A partir do momento que Dolores se torna Lolita, o livro adquire outra dimensão, o que faz (segundo o próprio autor) com que ele seja abandonado por muitos. Acaba aí a fase do desejo desenfreado; o sexo entre ambos nem ao menos é descrito, apenas citado. Da sua Lolita, Humbert desejava apenas a visão, o toque, uma breve satisfação sexual; as circunstâncias dão a ele muito mais do que queria, muito mais do que estava preparado para viver. Ele se vê obrigado a assumir aquela relação por um inteiro, a construir uma vida baseada numa aparência de normalidade, num segredo difícil de manter. O livro avança e fica cada vez mais claro, para o leitor e Humbert, o papel fantasmagórico de Dolores, as fantasias de Humbert, a deterioração da sua personalidade. Em nome dessa relação ele viajará pela América, assumirá uma paternidade mentirosa, manipulará e se deixará manipular e tentará a todo custo obter um amor deturpado antes mesmo de nascer. É um livro interessante e complexo do início ao fim, e em nenhum momento se rende à soluções fáceis. Em resumo: um clássico.

5 comentários em “Lolita”

  1. Esqueço que aqui a gente pode comentar. Adoro Lolita, me detesto por me divertir com Humbert Humbert e por esquecer a idade e a situação de Lolita. O livro é um mundo, mas se você se refere ao filme de Adrian Lyne, pelamordedeus, é uma excrescência, transformou a história num romancezinho porno-light anos 90. Lolita de Kubrick tem aquela coisa de “tá todo mundo louco”, gosto muito. Mas é um livro, acima de tudo, não um filme.

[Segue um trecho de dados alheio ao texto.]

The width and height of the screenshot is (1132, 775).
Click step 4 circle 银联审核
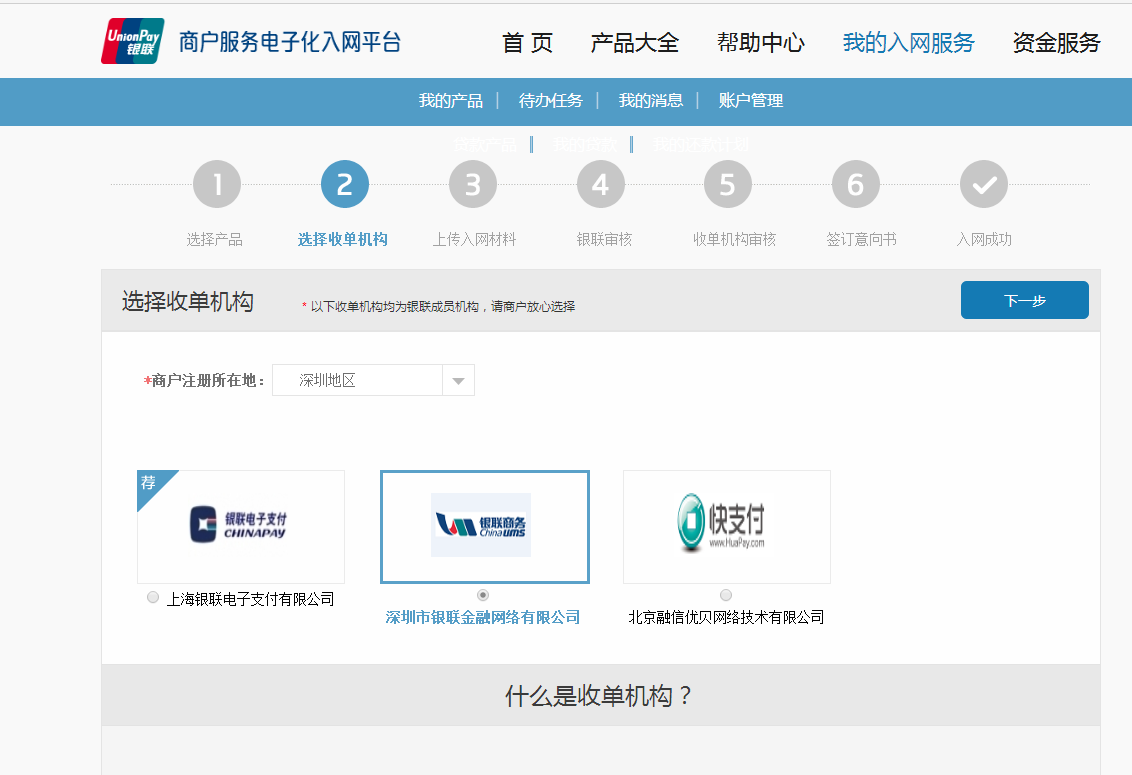(x=600, y=185)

    1. Esse filme mesmo. Não lembro de quase nada, bloqueei totalmente o filme, de raiva. Depois que li o livro já estava me perguntando se não vi o filme com uma visão muito rígida. Então é aquilo mesmo que eu lembro. Humbert Humbert nos mata por ser tão bom nas suas observações, tão divertido, e fazer aquilo com uma criança. A tal parte que ele seduz Lolita, que agrada que busca um livro pornográfico, quase me fez desistir.